Generic Queue mechanism for heavy load operations¶
Izenda implemented a scalable solution to support the Task queue job where alerts and subscriptions which start at the same time will be performed sequentially to handle the load of the server.
The Queue mechanism provides the possibility for execution of heavy load operations:
- Sequentially, one by one, occupying strictly predetermined number of threads to avoid Izenda instance (or service node) overload
- Allowing for both embedded (native) workers, and easily implementable external workers, to distribute load related to jobs execution across dynamically spun-up services/nodes
- In a failproof manner:
- Failed/crashed workers get re-instantiated;
- Halfway terminated jobs will be executed again;
- Jobs exceeded execution timeout, get “timedOut” flag to avoid repeat tries to execute;
The implemented Queue mechanism consists of two storages (tables) in Repository DB.
First one is Queued Tasks storage, which both keeps, and orders (prioritizes) Tasks for sequential execution. Currently it behaves as a simple FIFO buffer, so Tasks are dispatched for processing in the order, in which they were inserted into Queue.
Second is Registered Workers, which keeps IDs of “known” Workers, and tracks their health by regular “alive” pings issued by Workers. Worker can be any service/node/routine/webapp, which is able to process some of Izenda jobs, and implements simplest interactions with Queue Logic module in Izenda. Each Worker can request and serve either one kind of Task/Job, or a few of them, or even all of them - whatever is its implementation.
Also, there are internal (embedded) Workers in Izenda backend, which can process all kinds of Tasks/Jobs, in case when customer doesn’t want to deploy external services/Workers.

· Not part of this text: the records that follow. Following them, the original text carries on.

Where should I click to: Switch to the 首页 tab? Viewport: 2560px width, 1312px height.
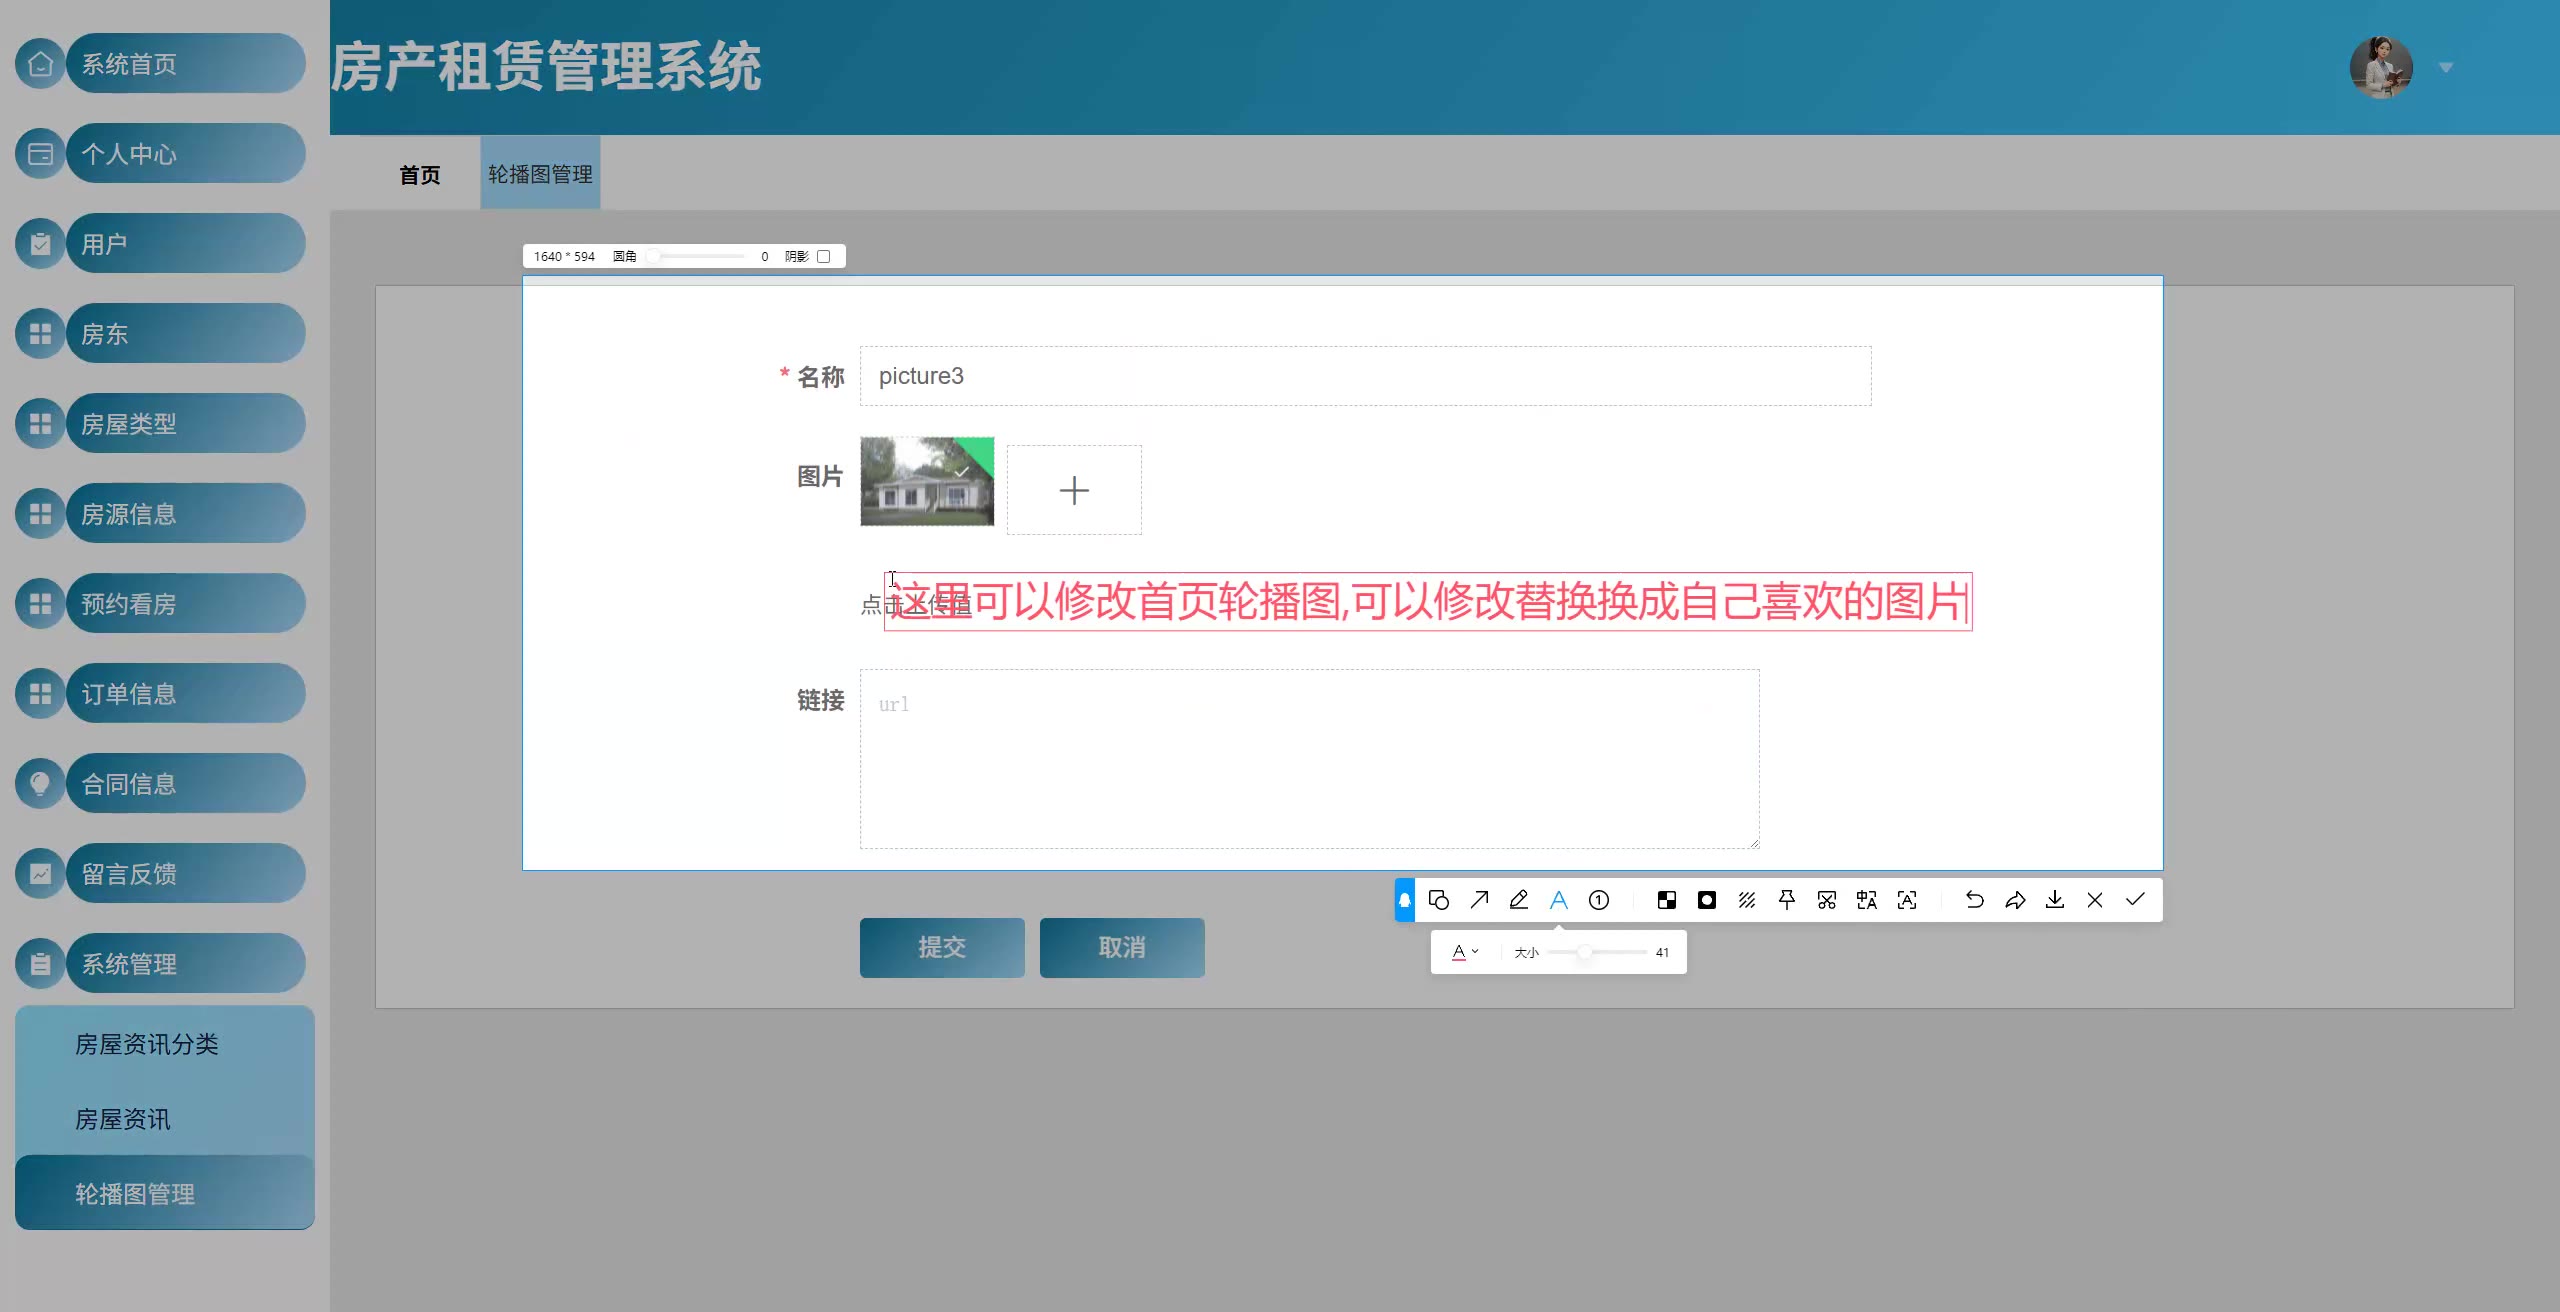tap(419, 175)
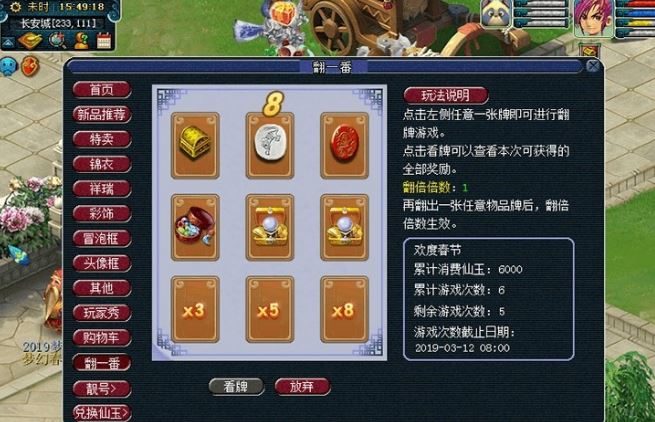
Task: Click the help question-mark character icon
Action: point(81,41)
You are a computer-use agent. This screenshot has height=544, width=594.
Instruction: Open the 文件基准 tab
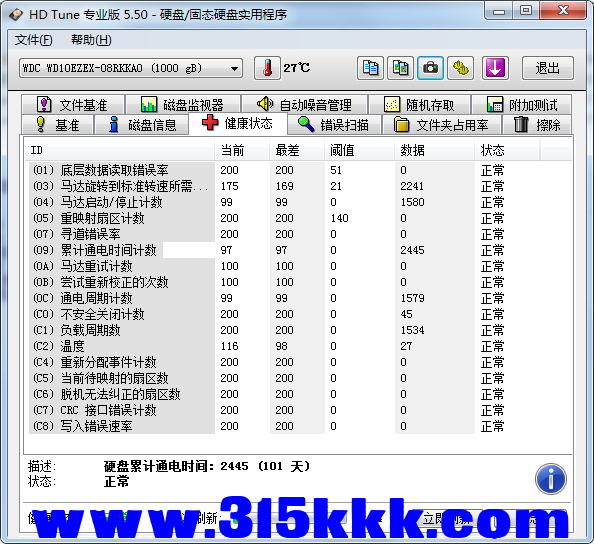pos(73,105)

The Queue Logic module in the Izenda backend exposes following methods (endpoints) for Workers:
- Enqueue Task
- It accepts (enum) JobKind, (Guid) JobEntityId and (string) JobData values, representing / describing data related to job to be performed.
- Note that sometimes Workers will need be able to pull some additional data.
- For example, pull the Subscription object from WebAPI / Repository by its Id provided in JobEntityId.
- It returns the (Guid) Id of the enqueued Task, to allow for its progress tracking.
- Register Worker
- It accepts just an empty request, and returns the (Guid) Id, which will identify given worker
- Alive Ping
- It accepts the request with (Guid) Id identifying given Worker, and prolongs its “health / validity” for another period of time (specified in Queue mechanism configuration).
- It returns (bool) True if Worker validity was successfully prolonged, and (bool) False if Worker was somehow considered expired / corrupted, and should recycle.
- Dequeue Task
- It accepts the request with Worker-identifying (Guid) Id, checks for Worker “health / validity” in RegisteredWorkers table, and if it’s fine, then picks “oldest” Task from QueueTasks table and returns it to given Worker in response for processing
- Set Job Execution Outcome
- It accepts the (Guid) Id of Task, the (enum) Outcome (which can be Succeeded, Failed, or TimedOut), and the (Guid) Id of the Worker, (because there is possibility that some Worker implementations can dequeue and process a few Tasks simultaneously).
- Then it checks for given Worker validity, and if it’s fine, then updates Task, effectively removing it from the Queue.
There are no strict requirements for Workers implementations apart from mentioned above communication with Izenda backend. However, there is a recommended workflow for any Worker implementation. The Izenda internal (embedded) ones do follow this workflow as well:
- Send Register Worker request
- Repeat Alive Ping requests every N seconds (60 seconds in current configuration of Izenda embedded Workers) in parallel with all activity in #2 - #7 items
- If Alive Ping request got “False” response, abandon all work, and reinitialize Worker / Jump to #1
- Send Task Dequeue request
- If there is no Task dispatched, then jump to #6
- Process the dispatched Task
- Send Task Outcome Report request
- Return to #2
- Sleep for N seconds (60 seconds in current configuration of Izenda embedded Workers)
- Return to #2
Such behavior provides the most efficient approach to Tasks dispatching/processing - while some Tasks exist in Queue, the Worker processes them continuously, one after another without delays, but at the same time sequentially, thus occupying only one thread, without risk of overloading whole machine / node. Once Tasks ended and the Queue empty, Worker will wait for new Tasks to appear, hitting RepositoryDB just one time per N seconds to check new Tasks presence, but don’t provide load on the RepositoryDB.
On the standalone / dedicated service node, the number of Workers can be equal (or even exceed) the number of CPU cores.
On the Izenda backend instance, each embedded Worker always uses only one thread/core. Thus, the value of setting for number of simultaneously acting Workers (“izenda.tasksqueue.workercount”) is recommended to be ~25% - 50% of total CPU cores amount on the machine, to always have a spare resources for WebAPI/UI requests processing.